(Short problem):
Copy out the lines starting with the one that contains "Click the Insert" and going on through the end of the lines, keeping every character as it is.

(Records provided):

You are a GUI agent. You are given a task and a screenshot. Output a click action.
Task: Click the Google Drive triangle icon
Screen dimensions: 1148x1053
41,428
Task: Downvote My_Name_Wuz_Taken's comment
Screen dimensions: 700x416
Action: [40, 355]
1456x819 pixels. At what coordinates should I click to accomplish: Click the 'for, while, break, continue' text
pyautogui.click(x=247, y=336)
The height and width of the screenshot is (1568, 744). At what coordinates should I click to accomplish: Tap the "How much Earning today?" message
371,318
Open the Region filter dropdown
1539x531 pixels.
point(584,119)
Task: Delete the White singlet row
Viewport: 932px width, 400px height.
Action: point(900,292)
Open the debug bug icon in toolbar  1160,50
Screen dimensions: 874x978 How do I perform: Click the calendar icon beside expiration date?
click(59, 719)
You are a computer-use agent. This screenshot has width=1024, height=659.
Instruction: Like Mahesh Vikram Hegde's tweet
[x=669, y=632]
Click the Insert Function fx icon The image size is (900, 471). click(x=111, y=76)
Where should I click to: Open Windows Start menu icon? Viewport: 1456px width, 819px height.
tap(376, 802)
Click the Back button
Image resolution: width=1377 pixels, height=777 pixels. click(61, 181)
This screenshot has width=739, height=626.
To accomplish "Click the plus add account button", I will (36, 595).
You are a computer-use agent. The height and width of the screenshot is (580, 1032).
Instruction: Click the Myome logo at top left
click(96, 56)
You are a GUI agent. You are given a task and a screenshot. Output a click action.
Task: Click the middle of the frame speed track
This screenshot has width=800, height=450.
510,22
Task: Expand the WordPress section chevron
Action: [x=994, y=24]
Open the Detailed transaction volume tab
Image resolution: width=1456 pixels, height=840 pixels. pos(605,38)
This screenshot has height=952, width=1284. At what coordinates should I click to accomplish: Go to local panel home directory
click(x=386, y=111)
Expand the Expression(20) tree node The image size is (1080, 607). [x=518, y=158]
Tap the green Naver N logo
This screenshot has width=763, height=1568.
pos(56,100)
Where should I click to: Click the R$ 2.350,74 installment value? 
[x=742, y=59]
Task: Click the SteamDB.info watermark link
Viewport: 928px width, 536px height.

(Expected output):
Click the Insert Function fx icon The image size is (900, 471). click(x=111, y=76)
Where should I click to: Open Windows Start menu icon? Viewport: 1456px width, 819px height.
tap(376, 802)
Click the Back button
Image resolution: width=1377 pixels, height=777 pixels. click(61, 181)
This screenshot has width=739, height=626.
To accomplish "Click the plus add account button", I will (36, 595).
You are a computer-use agent. The height and width of the screenshot is (580, 1032).
Instruction: Click the Myome logo at top left
click(96, 56)
You are a GUI agent. You are given a task and a screenshot. Output a click action.
Task: Click the middle of the frame speed track
This screenshot has width=800, height=450.
510,22
Task: Expand the WordPress section chevron
Action: [x=994, y=24]
Open the Detailed transaction volume tab
Image resolution: width=1456 pixels, height=840 pixels. pos(605,38)
This screenshot has height=952, width=1284. At what coordinates should I click to accomplish: Go to local panel home directory
click(x=386, y=111)
Expand the Expression(20) tree node The image size is (1080, 607). [x=518, y=158]
Tap the green Naver N logo
This screenshot has width=763, height=1568.
pos(56,100)
Where should I click to: Click the R$ 2.350,74 installment value? 
[x=742, y=59]
Task: Click the SteamDB.info watermark link
Viewport: 928px width, 536px height.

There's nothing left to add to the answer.